Otro de los temas que me parece ineludible enfrentar, es la pluralidad de órganos que
bajo diversas denominaciones proliferan hoy en día. Hay comisiones, centros, institutos y
otro largo etcétera dentro de toda la Administración. Tal proliferación ha logrado romper
la condición de unidad de mando y de jerarquía que debe darse en todo ejercicio
administrativo sin que, hay que decirlo, en muchos casos haya incorporado mayores
beneficios. Si para cada problema habrá un órgano y si para cada órgano la pretensión de
autonomía, la actuación y la responsabilidad por ésta seguirá seriamente afectada.

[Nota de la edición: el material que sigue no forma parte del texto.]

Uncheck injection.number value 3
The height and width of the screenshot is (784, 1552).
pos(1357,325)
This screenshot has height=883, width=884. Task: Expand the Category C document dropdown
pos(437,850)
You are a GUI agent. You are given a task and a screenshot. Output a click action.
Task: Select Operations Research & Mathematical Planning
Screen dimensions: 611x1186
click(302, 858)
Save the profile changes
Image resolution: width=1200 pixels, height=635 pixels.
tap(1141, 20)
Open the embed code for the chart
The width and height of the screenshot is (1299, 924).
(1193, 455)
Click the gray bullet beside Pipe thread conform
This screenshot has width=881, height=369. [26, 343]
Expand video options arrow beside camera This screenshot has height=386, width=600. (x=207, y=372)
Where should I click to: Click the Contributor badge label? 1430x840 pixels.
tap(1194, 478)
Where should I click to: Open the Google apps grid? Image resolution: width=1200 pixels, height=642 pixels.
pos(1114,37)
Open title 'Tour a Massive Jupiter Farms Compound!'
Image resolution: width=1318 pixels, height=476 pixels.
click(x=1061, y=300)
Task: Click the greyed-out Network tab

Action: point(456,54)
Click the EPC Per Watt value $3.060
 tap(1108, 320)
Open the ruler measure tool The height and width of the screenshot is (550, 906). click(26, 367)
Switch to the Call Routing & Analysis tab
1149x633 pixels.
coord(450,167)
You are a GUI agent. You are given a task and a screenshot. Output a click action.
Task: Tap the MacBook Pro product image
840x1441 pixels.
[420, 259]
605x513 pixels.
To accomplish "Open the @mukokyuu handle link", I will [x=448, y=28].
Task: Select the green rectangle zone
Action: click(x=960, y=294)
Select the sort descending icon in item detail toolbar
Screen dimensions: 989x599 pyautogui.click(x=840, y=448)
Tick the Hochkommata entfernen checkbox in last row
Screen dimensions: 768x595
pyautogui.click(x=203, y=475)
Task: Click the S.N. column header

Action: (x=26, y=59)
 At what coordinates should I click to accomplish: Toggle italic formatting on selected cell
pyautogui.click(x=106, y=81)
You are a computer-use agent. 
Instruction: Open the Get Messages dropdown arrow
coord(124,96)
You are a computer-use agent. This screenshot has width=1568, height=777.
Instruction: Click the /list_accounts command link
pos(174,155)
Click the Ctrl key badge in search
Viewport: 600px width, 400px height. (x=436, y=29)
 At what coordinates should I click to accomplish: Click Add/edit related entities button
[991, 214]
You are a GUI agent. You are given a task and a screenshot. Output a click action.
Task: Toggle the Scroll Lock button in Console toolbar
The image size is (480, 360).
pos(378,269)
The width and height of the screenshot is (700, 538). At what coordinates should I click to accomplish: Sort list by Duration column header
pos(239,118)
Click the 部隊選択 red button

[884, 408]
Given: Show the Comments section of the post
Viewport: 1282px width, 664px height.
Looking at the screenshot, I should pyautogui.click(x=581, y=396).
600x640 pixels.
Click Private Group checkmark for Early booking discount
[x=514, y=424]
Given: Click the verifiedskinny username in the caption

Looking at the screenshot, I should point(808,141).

Reordenar la administración es más que suprimir secretarías, funcionarios o redistribuir
competencias. Es, por decirlo en una expresión de uso actual, un complejo ejercicio de
ingeniería institucional. En un país con régimen jurídico presidencial, la ordenación de la
Administración es central para la gobernabilidad y la racionalidad del poder público. Es
deseable que además de pensar en personas, en hacer futurismo y en repartir cargos, se
haga un análisis cuidadoso acerca del tipo de Administración que queremos y con la que
seremos gobernados los próximos seis años.
Ministro de la Suprema Corte de Justicia.